The principal national systems

The French system is among the most extensively documented and longest-running. From the late mediaeval period, French goldsmiths and silversmiths were required to register their marks with the local guild and to submit work for assay before sale. The post-Revolutionary system, established under Napoleon, introduced standardised state assay marks (the poinçons) including the eagle's head for 18-carat gold and the boar's head and crab for silver of various standards. These marks survived the changes of regime through the nineteenth and twentieth centuries with periodic modifications.

The German system was decentralised before unification, with each free city and territorial state maintaining its own marking conventions. After the 1888 Reichsgesetz introduced national standards, German silver was marked with the crescent and crown together with the fineness in thousandths and the maker's mark. The Russian system used the kokoshnik (a stylised woman's head in profile) as the assay mark from the late nineteenth century, with a distinctive system of fineness measured in zolotniks (84 zolotnik = 875 fineness, the standard for Russian silver) before the 1927 conversion to the metric standard.

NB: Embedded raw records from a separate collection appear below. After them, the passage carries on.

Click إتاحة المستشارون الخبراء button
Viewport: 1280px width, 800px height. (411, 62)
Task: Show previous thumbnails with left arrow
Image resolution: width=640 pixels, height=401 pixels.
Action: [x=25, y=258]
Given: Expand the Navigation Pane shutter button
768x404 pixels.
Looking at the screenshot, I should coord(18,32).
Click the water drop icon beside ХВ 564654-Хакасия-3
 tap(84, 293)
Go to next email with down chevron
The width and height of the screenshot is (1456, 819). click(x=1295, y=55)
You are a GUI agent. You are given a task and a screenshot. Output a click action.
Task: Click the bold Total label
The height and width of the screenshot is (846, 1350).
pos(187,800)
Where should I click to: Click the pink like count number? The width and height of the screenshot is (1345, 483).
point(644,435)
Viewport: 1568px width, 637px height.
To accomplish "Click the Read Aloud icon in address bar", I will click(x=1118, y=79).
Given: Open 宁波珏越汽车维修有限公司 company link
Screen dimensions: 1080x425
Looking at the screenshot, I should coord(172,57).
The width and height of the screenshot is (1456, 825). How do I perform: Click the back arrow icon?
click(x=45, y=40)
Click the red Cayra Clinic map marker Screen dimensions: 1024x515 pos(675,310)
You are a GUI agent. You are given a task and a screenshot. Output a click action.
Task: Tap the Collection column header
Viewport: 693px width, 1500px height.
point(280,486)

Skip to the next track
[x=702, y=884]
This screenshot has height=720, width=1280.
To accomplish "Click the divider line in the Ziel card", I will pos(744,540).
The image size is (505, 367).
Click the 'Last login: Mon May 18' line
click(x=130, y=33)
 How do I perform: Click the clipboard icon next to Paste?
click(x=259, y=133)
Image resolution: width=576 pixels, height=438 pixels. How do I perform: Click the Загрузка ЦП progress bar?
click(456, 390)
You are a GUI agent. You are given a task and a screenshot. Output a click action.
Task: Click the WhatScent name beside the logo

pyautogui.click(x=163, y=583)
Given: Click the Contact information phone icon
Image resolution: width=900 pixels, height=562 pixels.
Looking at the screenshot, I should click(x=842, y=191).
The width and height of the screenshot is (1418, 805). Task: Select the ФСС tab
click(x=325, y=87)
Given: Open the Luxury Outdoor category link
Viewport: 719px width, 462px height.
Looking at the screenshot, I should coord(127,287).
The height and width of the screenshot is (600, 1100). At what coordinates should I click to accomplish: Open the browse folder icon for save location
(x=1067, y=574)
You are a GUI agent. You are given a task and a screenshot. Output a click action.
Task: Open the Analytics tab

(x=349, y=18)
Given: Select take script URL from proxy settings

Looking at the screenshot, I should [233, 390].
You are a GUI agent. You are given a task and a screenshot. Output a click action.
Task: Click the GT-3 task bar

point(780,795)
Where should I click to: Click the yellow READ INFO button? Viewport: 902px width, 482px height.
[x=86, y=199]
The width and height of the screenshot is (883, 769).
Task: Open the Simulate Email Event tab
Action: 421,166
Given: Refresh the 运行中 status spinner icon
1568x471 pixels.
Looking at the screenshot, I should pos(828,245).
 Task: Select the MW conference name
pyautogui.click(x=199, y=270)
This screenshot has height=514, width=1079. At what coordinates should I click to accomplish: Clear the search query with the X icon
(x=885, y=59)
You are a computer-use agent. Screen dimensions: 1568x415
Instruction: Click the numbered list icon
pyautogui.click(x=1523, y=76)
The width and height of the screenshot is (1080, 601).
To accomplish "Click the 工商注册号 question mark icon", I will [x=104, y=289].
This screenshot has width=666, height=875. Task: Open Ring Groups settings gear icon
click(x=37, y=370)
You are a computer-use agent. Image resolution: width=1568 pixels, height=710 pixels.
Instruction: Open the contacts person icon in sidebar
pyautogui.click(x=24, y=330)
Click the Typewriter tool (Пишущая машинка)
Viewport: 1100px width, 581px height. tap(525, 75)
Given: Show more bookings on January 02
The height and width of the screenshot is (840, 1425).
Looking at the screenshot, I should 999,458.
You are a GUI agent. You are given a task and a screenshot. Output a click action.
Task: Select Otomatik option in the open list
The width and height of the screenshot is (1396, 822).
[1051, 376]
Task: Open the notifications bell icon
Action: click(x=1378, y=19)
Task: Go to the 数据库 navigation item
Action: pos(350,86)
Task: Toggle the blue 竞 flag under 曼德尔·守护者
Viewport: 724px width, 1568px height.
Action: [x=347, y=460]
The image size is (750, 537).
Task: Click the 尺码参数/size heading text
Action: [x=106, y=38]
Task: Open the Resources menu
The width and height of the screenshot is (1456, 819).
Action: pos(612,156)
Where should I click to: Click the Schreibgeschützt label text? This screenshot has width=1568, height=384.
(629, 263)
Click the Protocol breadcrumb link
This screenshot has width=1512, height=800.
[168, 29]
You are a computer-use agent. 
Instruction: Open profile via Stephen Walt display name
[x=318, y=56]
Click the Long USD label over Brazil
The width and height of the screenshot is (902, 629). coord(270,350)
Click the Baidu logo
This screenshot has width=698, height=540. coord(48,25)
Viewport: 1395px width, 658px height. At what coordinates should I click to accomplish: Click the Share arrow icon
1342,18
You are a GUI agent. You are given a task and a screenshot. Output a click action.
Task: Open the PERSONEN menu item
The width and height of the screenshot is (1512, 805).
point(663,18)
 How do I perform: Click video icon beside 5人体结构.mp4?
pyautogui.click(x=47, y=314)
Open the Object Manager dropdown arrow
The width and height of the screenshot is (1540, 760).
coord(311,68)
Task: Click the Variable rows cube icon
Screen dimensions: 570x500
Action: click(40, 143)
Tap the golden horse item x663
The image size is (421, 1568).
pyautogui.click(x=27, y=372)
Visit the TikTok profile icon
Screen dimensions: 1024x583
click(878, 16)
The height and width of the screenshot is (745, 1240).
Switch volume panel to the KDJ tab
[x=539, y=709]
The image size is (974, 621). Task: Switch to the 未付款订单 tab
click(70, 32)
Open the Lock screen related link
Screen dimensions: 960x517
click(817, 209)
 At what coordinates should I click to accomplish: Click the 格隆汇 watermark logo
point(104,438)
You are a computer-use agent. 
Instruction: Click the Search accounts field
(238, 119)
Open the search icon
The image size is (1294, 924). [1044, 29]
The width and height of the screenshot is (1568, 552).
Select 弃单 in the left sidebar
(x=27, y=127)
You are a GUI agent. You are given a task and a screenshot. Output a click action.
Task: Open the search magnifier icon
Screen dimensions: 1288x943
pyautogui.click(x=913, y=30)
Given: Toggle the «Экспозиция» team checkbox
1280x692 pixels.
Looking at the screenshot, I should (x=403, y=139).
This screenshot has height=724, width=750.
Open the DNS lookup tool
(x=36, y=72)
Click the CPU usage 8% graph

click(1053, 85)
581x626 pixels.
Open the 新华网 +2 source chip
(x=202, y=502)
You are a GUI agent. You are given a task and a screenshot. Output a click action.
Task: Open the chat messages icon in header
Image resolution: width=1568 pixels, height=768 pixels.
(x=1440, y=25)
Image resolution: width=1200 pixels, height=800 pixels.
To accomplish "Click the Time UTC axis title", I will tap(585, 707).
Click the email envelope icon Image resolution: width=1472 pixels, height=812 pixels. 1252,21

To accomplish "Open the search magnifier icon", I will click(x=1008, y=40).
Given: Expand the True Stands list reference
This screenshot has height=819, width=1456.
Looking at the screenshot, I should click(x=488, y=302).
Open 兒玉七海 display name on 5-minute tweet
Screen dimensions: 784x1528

The Italian system before unification was equally fragmented; after unification, regional fineness numbers identified the assay office and a fineness-and-millesimal-mark system became standard. The Austro-Hungarian system used the eagle and a series of regional letters, with substantial differences between Austrian and Hungarian production. Spanish, Portuguese, and Scandinavian systems each had their own conventions and reference catalogues.

Reading old hallmarks

Identifying an antique European mark typically involves four steps. First, identify the assay mark — the figure or symbol indicating the jurisdiction. Second, identify the fineness mark — the number, symbol, or wording indicating the precious-metal content. Third, identify the maker's mark — the initials or symbol of the goldsmith or silversmith. Fourth, identify the date letter or other date-indicating mark, if present, which dates the assay year. Reference works by Tardy (the French standard), Bradbury (English silver), and the various national assay office archives contain the historic mark catalogues necessary for this identification.

Survival of historic marks

The Vienna Convention of 1972 introduced the Common Control Mark (the CCM), a standardised mark that participating signatory countries accept as equivalent to their national hallmarks. The Convention has been ratified by a substantial number of European states. However, the historic national systems remain in use in their respective countries, the Vienna Convention does not invalidate older marks on antique pieces, and a great deal of antique European jewellery continues to circulate with its original Old World hallmarks intact. These marks remain legally valid evidence of fineness and provenance for the pieces they were applied to.

Significance for the trade

For dealers and collectors of antique European jewellery, fluency in Old World hallmarks is essential. The marks tell a great deal about the piece — its place and date of manufacture, its precious-metal standard, sometimes the workshop or maker, occasionally the assay year — and missing or unclear marks are a serious red flag for authenticity. We routinely consult both Tardy and the relevant national archives when authenticating significant antique European pieces.